Metaphors not only constrain and mislead users, they can also limit designers' ability to invent more powerful interface mechanisms. For example, we are as guilty as anybody for using the tired book metaphor: When we recently designed the user interface to 300MB worth of Sun's online documentation, we used a book metaphor to unify the icons, the vocabulary, and the hierarchical structure of the user's navigation. Our excuse was that the interface will display information originally written as separate printed manuals and that it would have been confusing to use a free-form hyperspace model to represent this text. There is no doubt, however, that the book metaphor prevented us from introducing desirable features like the ability to reorder the chapters according to their relevance scores after a search.
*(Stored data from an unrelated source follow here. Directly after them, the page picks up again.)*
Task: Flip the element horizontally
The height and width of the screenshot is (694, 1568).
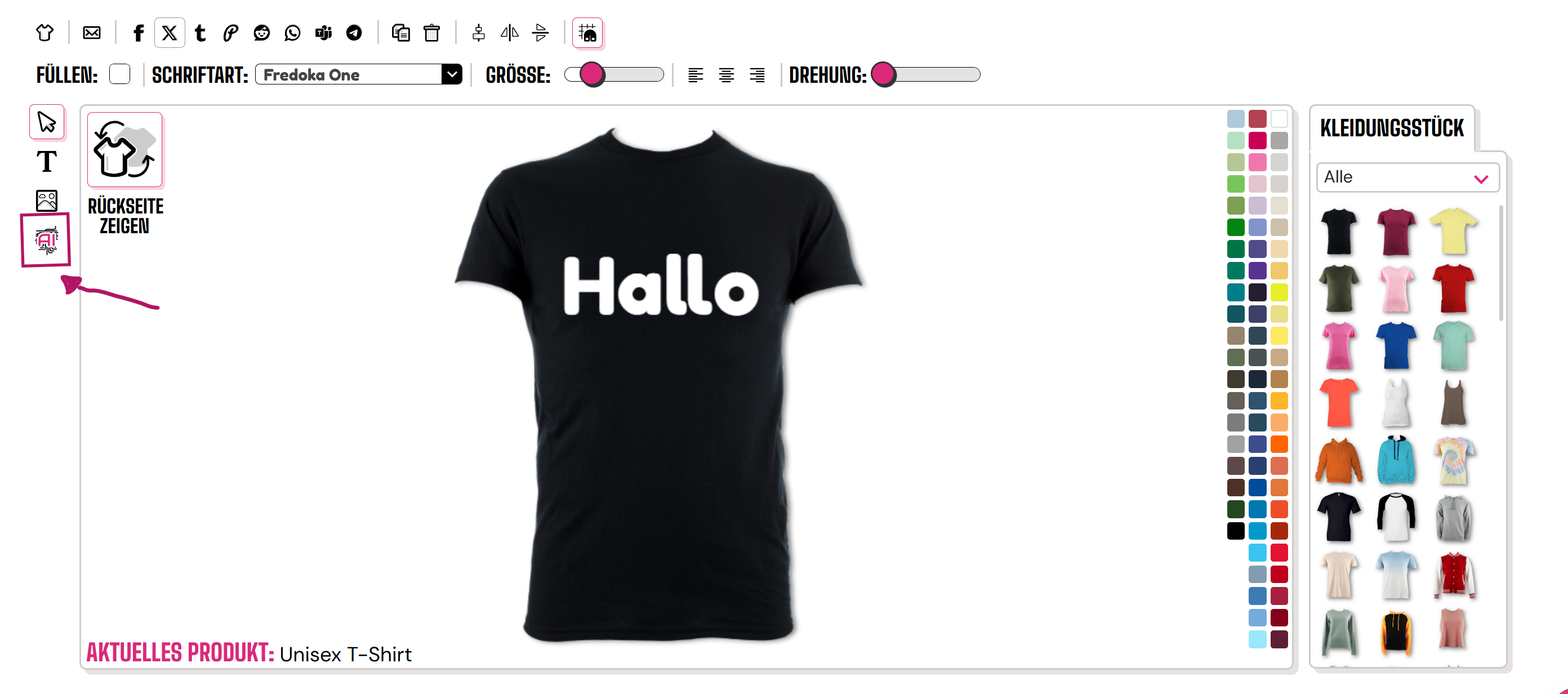Action: coord(510,33)
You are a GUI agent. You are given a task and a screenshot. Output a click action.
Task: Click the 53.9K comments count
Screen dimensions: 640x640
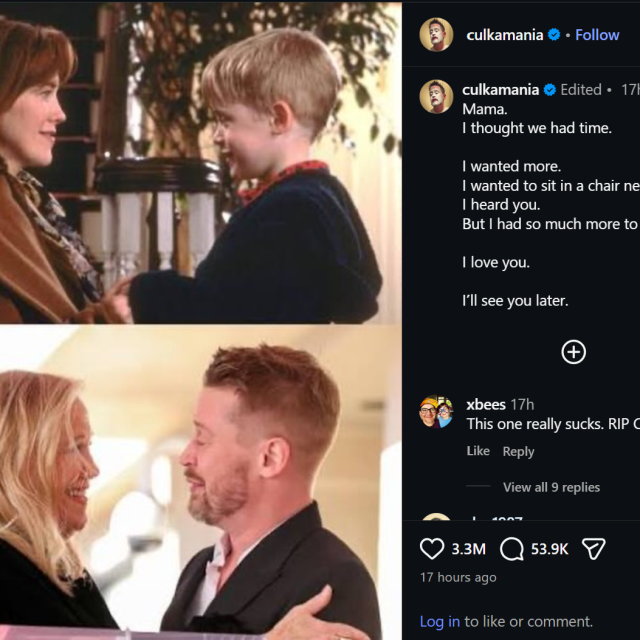point(549,549)
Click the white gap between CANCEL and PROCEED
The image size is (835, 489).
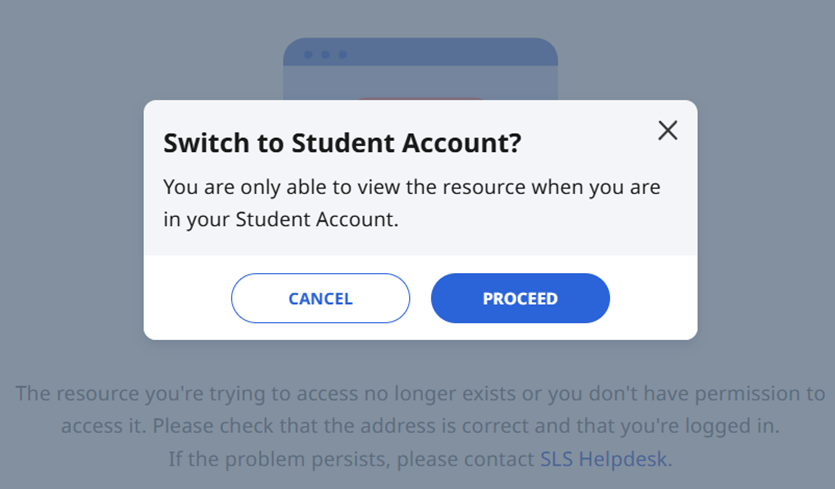(x=420, y=298)
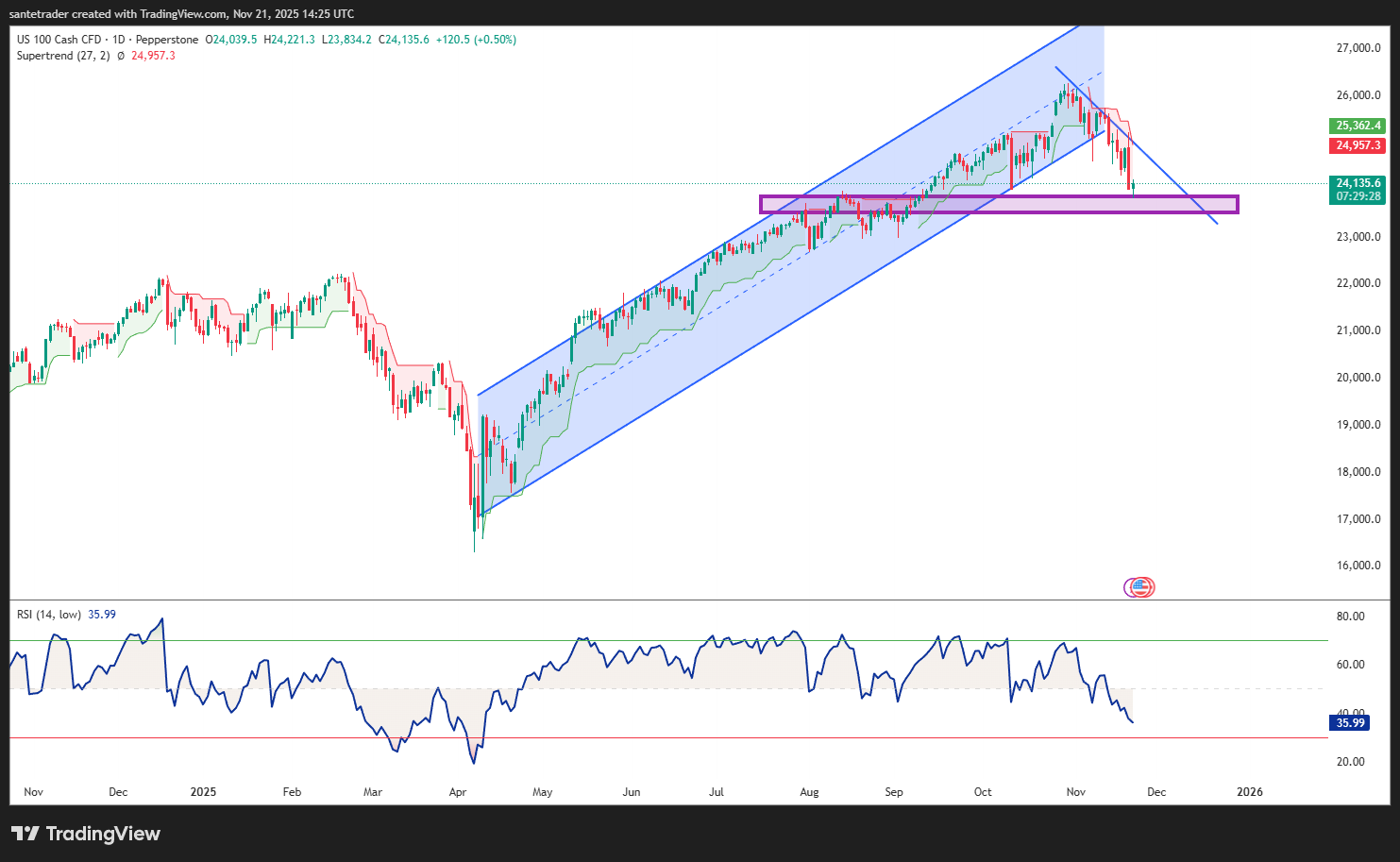Click the TradingView logo
Image resolution: width=1400 pixels, height=862 pixels.
point(83,835)
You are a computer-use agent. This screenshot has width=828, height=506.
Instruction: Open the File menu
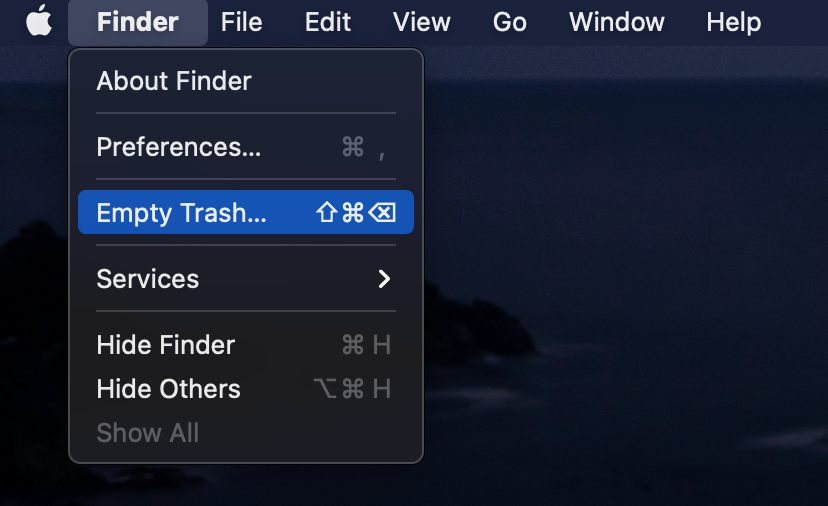pyautogui.click(x=241, y=22)
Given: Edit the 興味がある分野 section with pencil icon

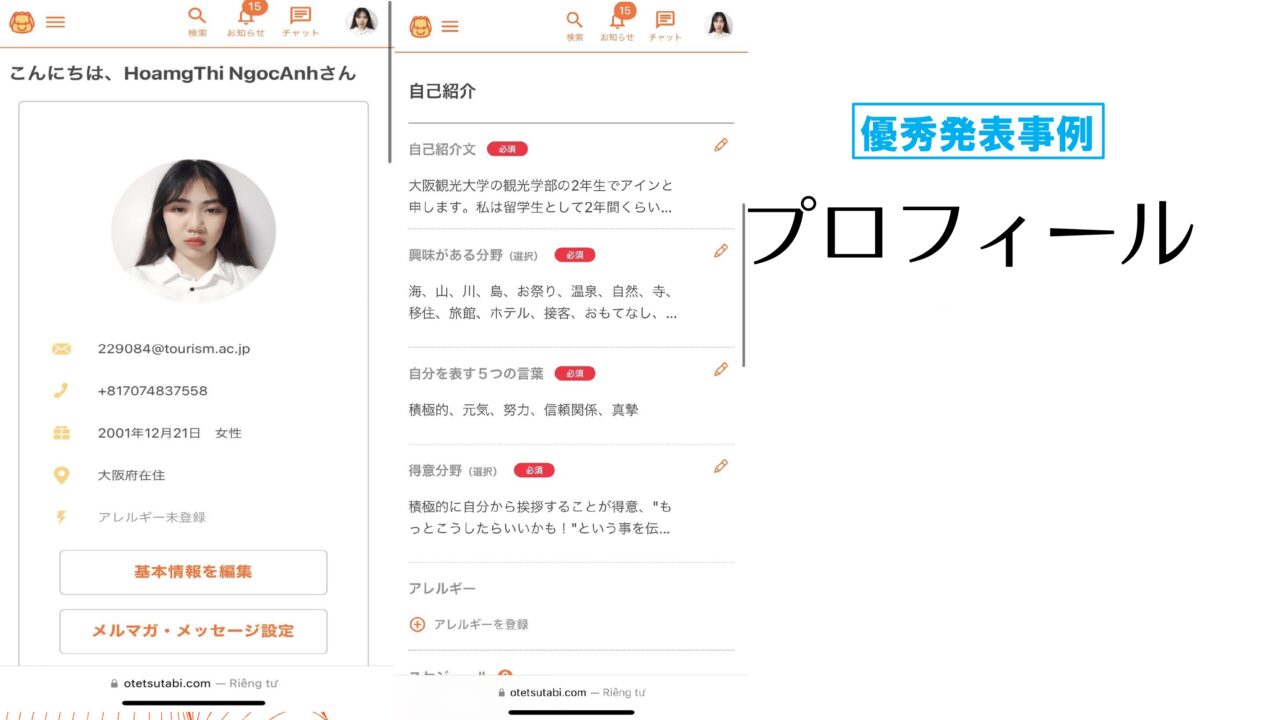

The desktop metaphor assumes we save training time by taking advantage of the time that users have already invested in learning to operate the traditional office with its paper documents and filing cabinets. But the next generation of users will make their learning investments with computers, and it is counterproductive to give them interfaces based on awkward imitations of obsolete technologies. Instead, we need to develop new interface paradigms based on the structure of computer systems and the tasks users really have to perform, rather than paradigms that enshrine outmoded technology. The way to advance the interface is not to develop ever-more-faithful imitations of the desktop, but instead to escape the limitations of the desktop especially as computers themselves become ubiquitous [21] and are used away from the desk.
Direct Manipulation
Using direct manipulation, users interact directly with objects in the interface [17]. The archetypal example is to move a file from one directory to another by opening the original folder and using the mouse pointer to drag the file icon to the destination folder. This procedure works well for simple actions with a small number of objects, but as the number of actions or objects increases, direct manipulation quickly becomes repetitive drudgery. The dark side of a direct manipulation interface is that you have to directly manipulate everything. Instead of an executive who gives high-level instructions, the user is reduced to an assembly line worker who must carry out the same task over and over.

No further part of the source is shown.